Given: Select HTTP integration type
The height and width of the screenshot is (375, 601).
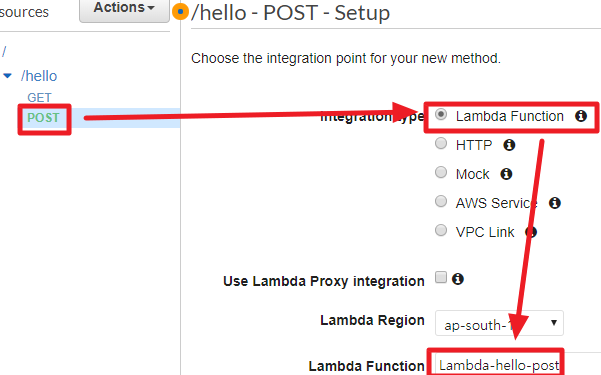Looking at the screenshot, I should coord(441,143).
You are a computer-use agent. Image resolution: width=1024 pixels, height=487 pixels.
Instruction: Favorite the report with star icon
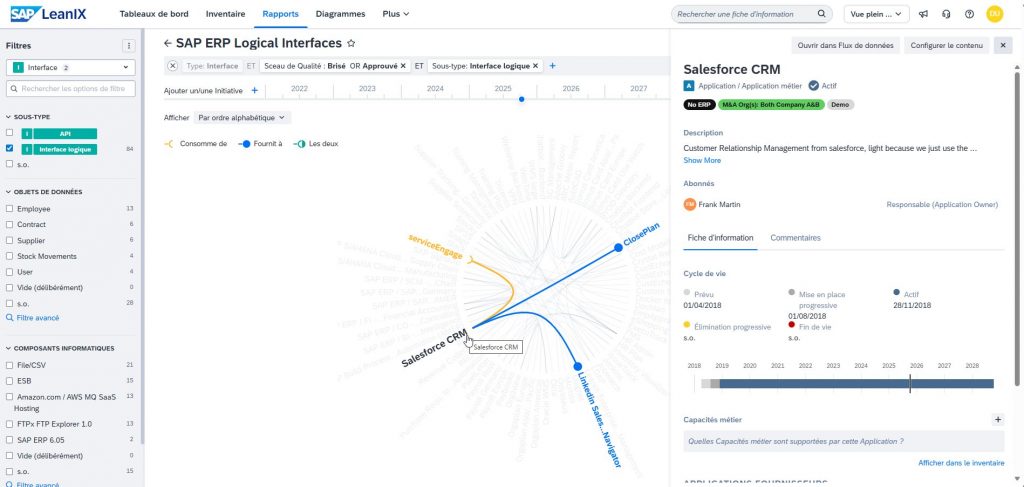tap(351, 43)
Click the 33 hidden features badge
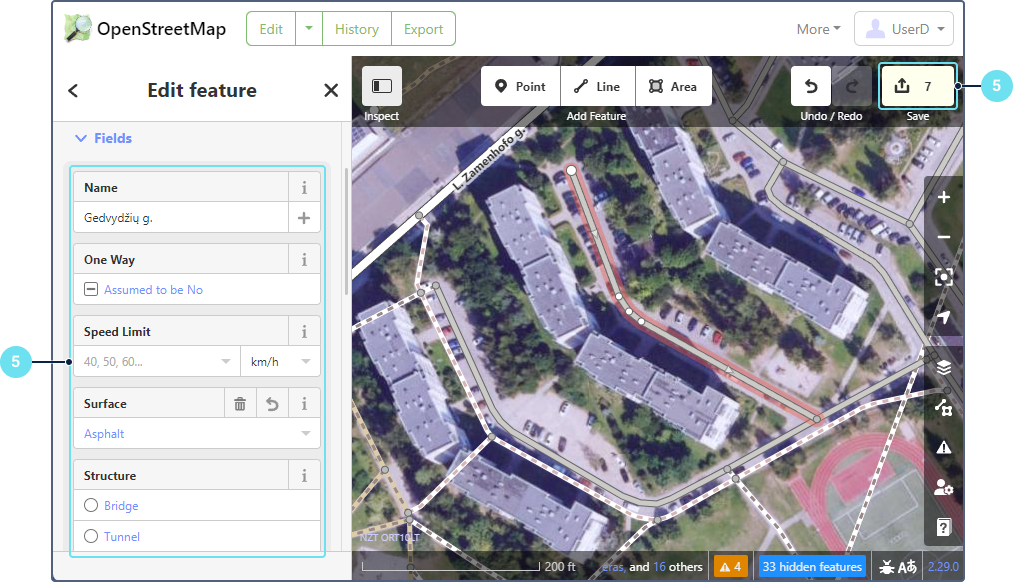The height and width of the screenshot is (582, 1013). pyautogui.click(x=811, y=567)
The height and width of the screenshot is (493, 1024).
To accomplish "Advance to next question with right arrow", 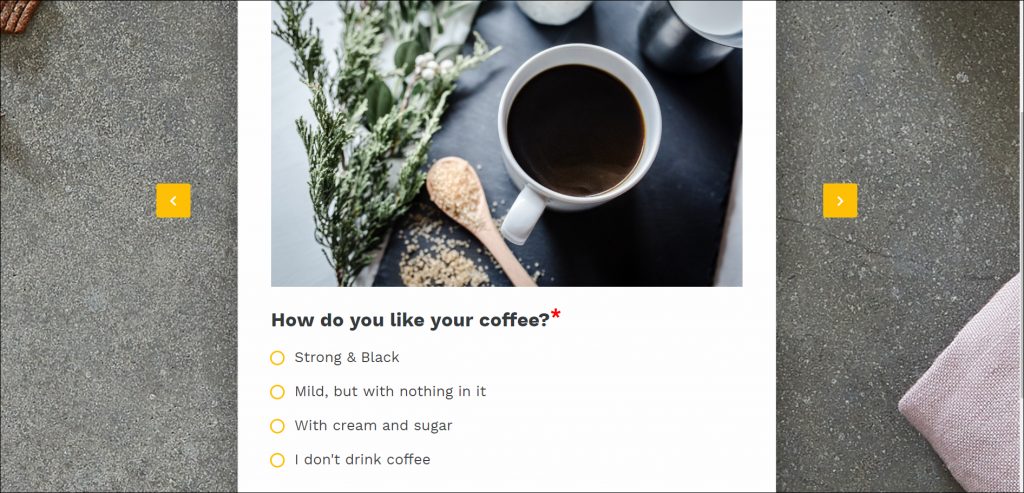I will click(x=840, y=200).
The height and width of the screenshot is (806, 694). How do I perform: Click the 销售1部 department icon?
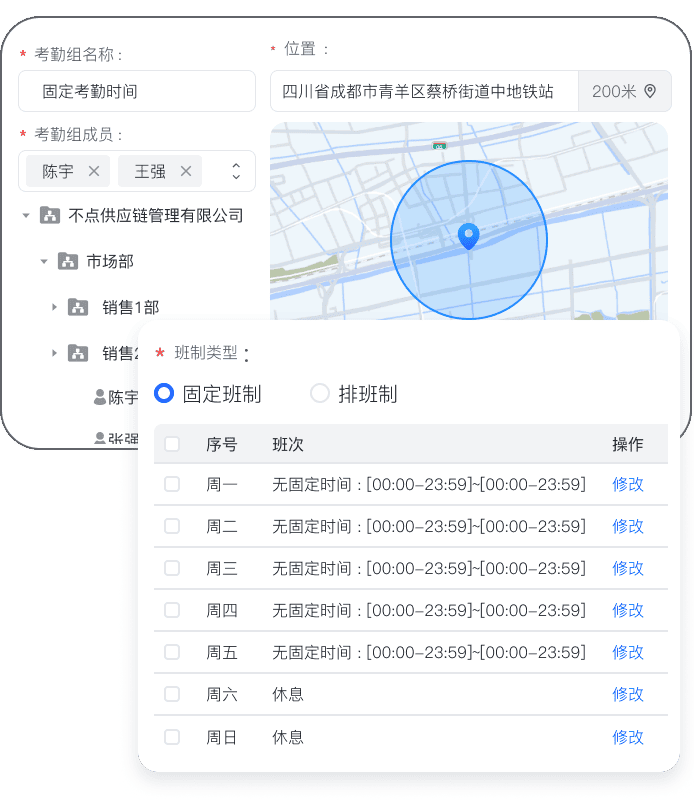(78, 307)
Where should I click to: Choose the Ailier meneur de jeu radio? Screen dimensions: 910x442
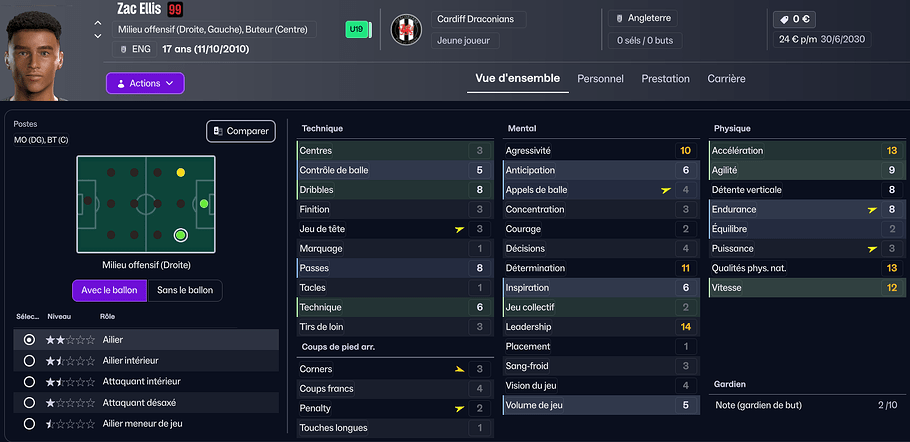point(29,422)
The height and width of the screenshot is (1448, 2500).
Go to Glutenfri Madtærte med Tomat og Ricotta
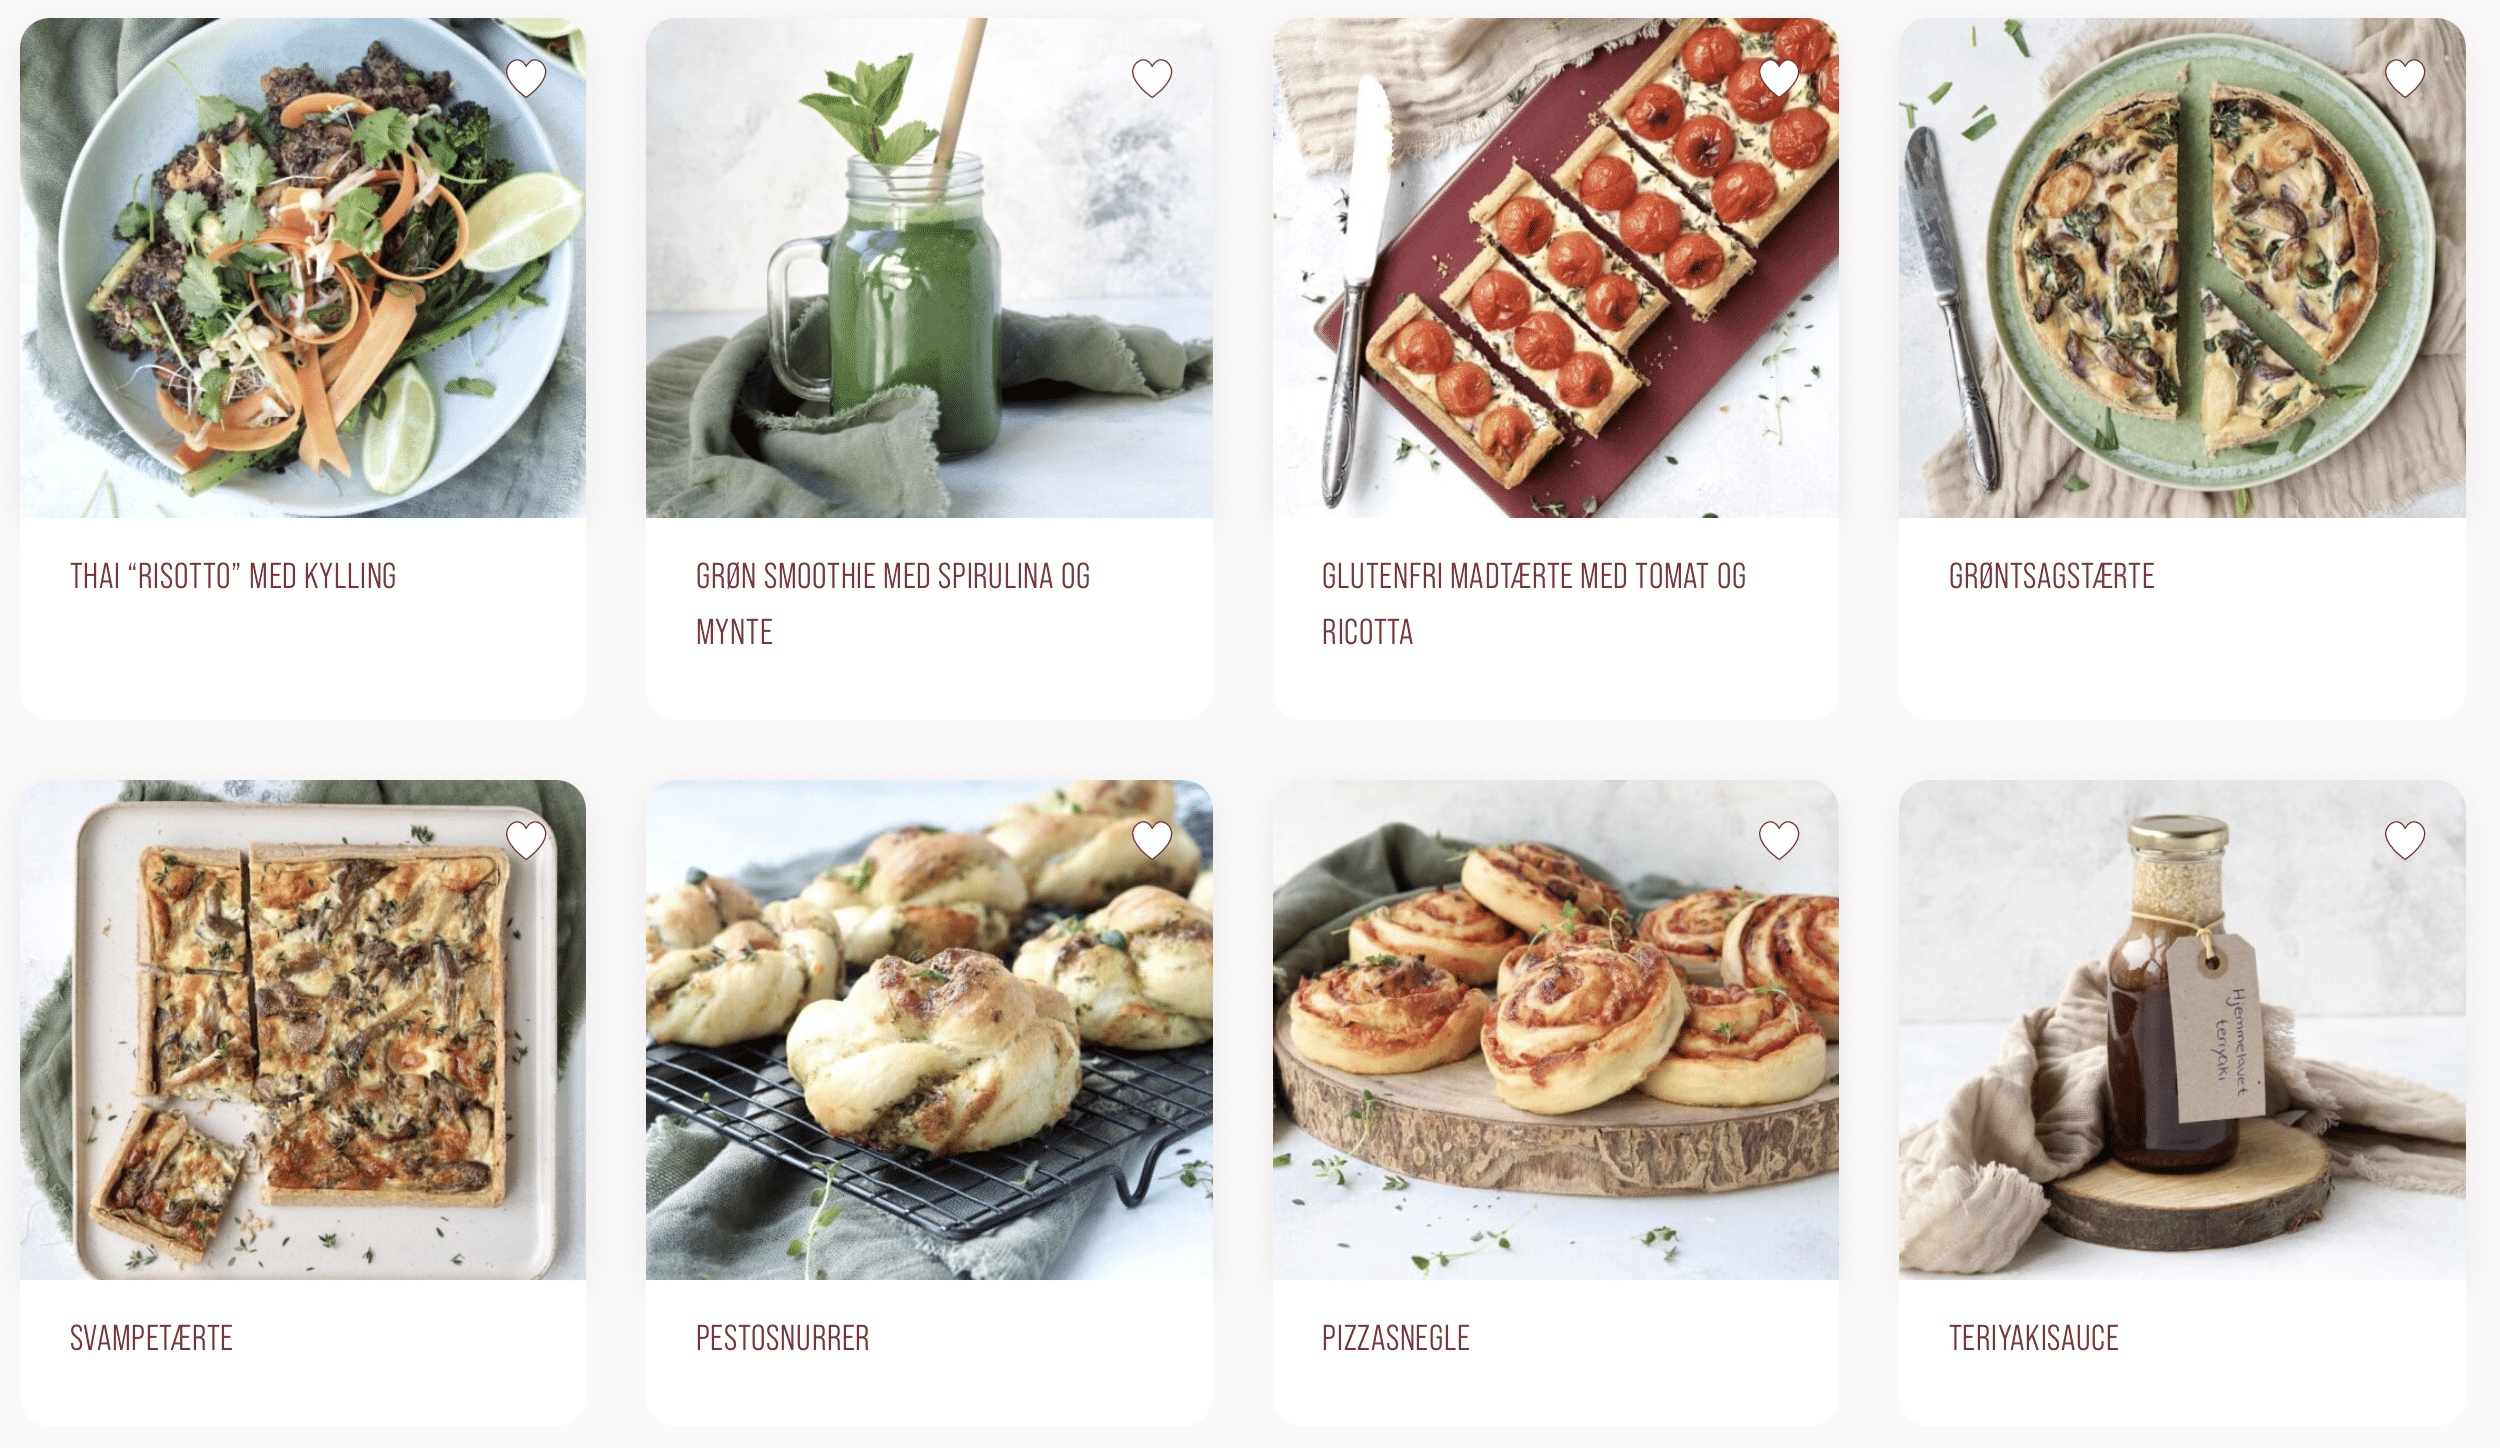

──────────

> [WHAT TO WORK ON]
Using the entries above, transcribe exactly from the line that has "You are a computer-use" through the line that has "The height and width of the screenshot is (493, 1024).". Pictures are dropped.

> [WRITTEN RESPONSE]
You are a computer-use agent. Image resolution: width=1024 pixels, height=487 pixels.
Instruction: Favorite the report with star icon
tap(351, 43)
Click the 33 hidden features badge
The height and width of the screenshot is (582, 1013). pyautogui.click(x=811, y=567)
The height and width of the screenshot is (493, 1024).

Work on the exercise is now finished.